■ **Instructions to follow**
Please transcribe every one of the records below word for word, keeping each line as it stands.

[Stored entries]

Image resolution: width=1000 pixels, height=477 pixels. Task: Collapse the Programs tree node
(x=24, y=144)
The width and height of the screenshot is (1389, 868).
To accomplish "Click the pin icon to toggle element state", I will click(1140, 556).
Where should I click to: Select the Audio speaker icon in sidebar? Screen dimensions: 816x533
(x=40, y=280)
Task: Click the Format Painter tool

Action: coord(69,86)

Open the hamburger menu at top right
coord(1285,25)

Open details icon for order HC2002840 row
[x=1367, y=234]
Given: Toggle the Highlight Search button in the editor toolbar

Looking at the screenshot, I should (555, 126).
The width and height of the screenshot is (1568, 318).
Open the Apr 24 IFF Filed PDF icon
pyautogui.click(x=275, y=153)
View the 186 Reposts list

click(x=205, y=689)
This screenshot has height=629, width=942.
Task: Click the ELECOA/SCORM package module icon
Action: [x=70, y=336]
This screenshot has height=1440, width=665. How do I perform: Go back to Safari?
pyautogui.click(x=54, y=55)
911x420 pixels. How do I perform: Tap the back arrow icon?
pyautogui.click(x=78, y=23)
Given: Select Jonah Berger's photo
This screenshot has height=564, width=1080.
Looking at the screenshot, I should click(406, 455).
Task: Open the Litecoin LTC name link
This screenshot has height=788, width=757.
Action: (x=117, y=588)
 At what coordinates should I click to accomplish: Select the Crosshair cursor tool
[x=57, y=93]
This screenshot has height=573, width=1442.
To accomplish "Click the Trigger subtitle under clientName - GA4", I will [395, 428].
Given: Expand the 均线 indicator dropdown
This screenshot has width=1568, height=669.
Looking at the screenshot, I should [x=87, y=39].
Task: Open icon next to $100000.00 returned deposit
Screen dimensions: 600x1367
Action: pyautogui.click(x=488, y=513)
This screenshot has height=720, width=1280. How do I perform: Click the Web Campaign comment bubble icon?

■ **Exercise answer**
Image resolution: width=1000 pixels, height=477 pixels. Task: Collapse the Programs tree node
(x=24, y=144)
The width and height of the screenshot is (1389, 868).
To accomplish "Click the pin icon to toggle element state", I will click(1140, 556).
Where should I click to: Select the Audio speaker icon in sidebar? Screen dimensions: 816x533
(x=40, y=280)
Task: Click the Format Painter tool

Action: coord(69,86)

Open the hamburger menu at top right
coord(1285,25)

Open details icon for order HC2002840 row
[x=1367, y=234]
Given: Toggle the Highlight Search button in the editor toolbar

Looking at the screenshot, I should (555, 126).
The width and height of the screenshot is (1568, 318).
Open the Apr 24 IFF Filed PDF icon
pyautogui.click(x=275, y=153)
View the 186 Reposts list

click(x=205, y=689)
This screenshot has height=629, width=942.
Task: Click the ELECOA/SCORM package module icon
Action: [x=70, y=336]
This screenshot has height=1440, width=665. How do I perform: Go back to Safari?
pyautogui.click(x=54, y=55)
911x420 pixels. How do I perform: Tap the back arrow icon?
pyautogui.click(x=78, y=23)
Given: Select Jonah Berger's photo
This screenshot has height=564, width=1080.
Looking at the screenshot, I should click(406, 455).
Task: Open the Litecoin LTC name link
This screenshot has height=788, width=757.
Action: (x=117, y=588)
 At what coordinates should I click to accomplish: Select the Crosshair cursor tool
[x=57, y=93]
This screenshot has height=573, width=1442.
To accomplish "Click the Trigger subtitle under clientName - GA4", I will [395, 428].
Given: Expand the 均线 indicator dropdown
This screenshot has width=1568, height=669.
Looking at the screenshot, I should [x=87, y=39].
Task: Open icon next to $100000.00 returned deposit
Screen dimensions: 600x1367
Action: pyautogui.click(x=488, y=513)
This screenshot has height=720, width=1280. How do I perform: Click the Web Campaign comment bubble icon?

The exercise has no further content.